• _What you should do_:
From top to bottom, return the records that follow exactly.

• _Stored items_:
[Start of section]
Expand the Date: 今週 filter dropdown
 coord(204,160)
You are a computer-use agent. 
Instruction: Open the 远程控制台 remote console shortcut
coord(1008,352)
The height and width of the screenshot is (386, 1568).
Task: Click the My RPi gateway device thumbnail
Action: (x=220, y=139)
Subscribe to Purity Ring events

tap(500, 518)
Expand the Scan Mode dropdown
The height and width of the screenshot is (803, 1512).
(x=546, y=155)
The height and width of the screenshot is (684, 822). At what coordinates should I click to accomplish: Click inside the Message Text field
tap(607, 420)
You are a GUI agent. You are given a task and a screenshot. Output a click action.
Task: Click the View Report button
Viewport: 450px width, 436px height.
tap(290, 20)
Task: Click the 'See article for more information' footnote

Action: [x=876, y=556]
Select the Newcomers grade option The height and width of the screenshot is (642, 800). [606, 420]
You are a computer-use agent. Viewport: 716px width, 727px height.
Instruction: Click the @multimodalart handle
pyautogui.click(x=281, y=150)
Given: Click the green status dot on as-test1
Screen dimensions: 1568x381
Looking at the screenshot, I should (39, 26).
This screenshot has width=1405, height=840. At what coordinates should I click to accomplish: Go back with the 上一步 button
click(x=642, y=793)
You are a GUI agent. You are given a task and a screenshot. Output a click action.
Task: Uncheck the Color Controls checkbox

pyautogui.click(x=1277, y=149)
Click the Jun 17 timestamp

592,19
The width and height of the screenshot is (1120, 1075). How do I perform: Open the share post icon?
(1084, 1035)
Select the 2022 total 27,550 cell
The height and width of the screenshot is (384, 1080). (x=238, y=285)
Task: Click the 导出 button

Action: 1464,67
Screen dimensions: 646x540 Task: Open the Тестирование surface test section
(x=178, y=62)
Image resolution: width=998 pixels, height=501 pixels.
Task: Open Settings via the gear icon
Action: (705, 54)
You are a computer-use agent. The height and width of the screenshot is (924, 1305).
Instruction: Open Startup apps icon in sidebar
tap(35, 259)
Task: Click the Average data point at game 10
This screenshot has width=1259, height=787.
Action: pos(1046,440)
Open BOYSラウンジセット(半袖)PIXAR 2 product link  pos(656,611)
[End of section]
• _Answer box_:
Expand the Date: 今週 filter dropdown
 coord(204,160)
You are a computer-use agent. 
Instruction: Open the 远程控制台 remote console shortcut
coord(1008,352)
The height and width of the screenshot is (386, 1568).
Task: Click the My RPi gateway device thumbnail
Action: (x=220, y=139)
Subscribe to Purity Ring events

tap(500, 518)
Expand the Scan Mode dropdown
The height and width of the screenshot is (803, 1512).
(x=546, y=155)
The height and width of the screenshot is (684, 822). At what coordinates should I click to accomplish: Click inside the Message Text field
tap(607, 420)
You are a GUI agent. You are given a task and a screenshot. Output a click action.
Task: Click the View Report button
Viewport: 450px width, 436px height.
tap(290, 20)
Task: Click the 'See article for more information' footnote

Action: [x=876, y=556]
Select the Newcomers grade option The height and width of the screenshot is (642, 800). [606, 420]
You are a computer-use agent. Viewport: 716px width, 727px height.
Instruction: Click the @multimodalart handle
pyautogui.click(x=281, y=150)
Given: Click the green status dot on as-test1
Screen dimensions: 1568x381
Looking at the screenshot, I should (39, 26).
This screenshot has width=1405, height=840. At what coordinates should I click to accomplish: Go back with the 上一步 button
click(x=642, y=793)
You are a GUI agent. You are given a task and a screenshot. Output a click action.
Task: Uncheck the Color Controls checkbox

pyautogui.click(x=1277, y=149)
Click the Jun 17 timestamp

592,19
The width and height of the screenshot is (1120, 1075). How do I perform: Open the share post icon?
(1084, 1035)
Select the 2022 total 27,550 cell
The height and width of the screenshot is (384, 1080). (x=238, y=285)
Task: Click the 导出 button

Action: 1464,67
Screen dimensions: 646x540 Task: Open the Тестирование surface test section
(x=178, y=62)
Image resolution: width=998 pixels, height=501 pixels.
Task: Open Settings via the gear icon
Action: (705, 54)
You are a computer-use agent. The height and width of the screenshot is (924, 1305).
Instruction: Open Startup apps icon in sidebar
tap(35, 259)
Task: Click the Average data point at game 10
This screenshot has width=1259, height=787.
Action: pos(1046,440)
Open BOYSラウンジセット(半袖)PIXAR 2 product link  pos(656,611)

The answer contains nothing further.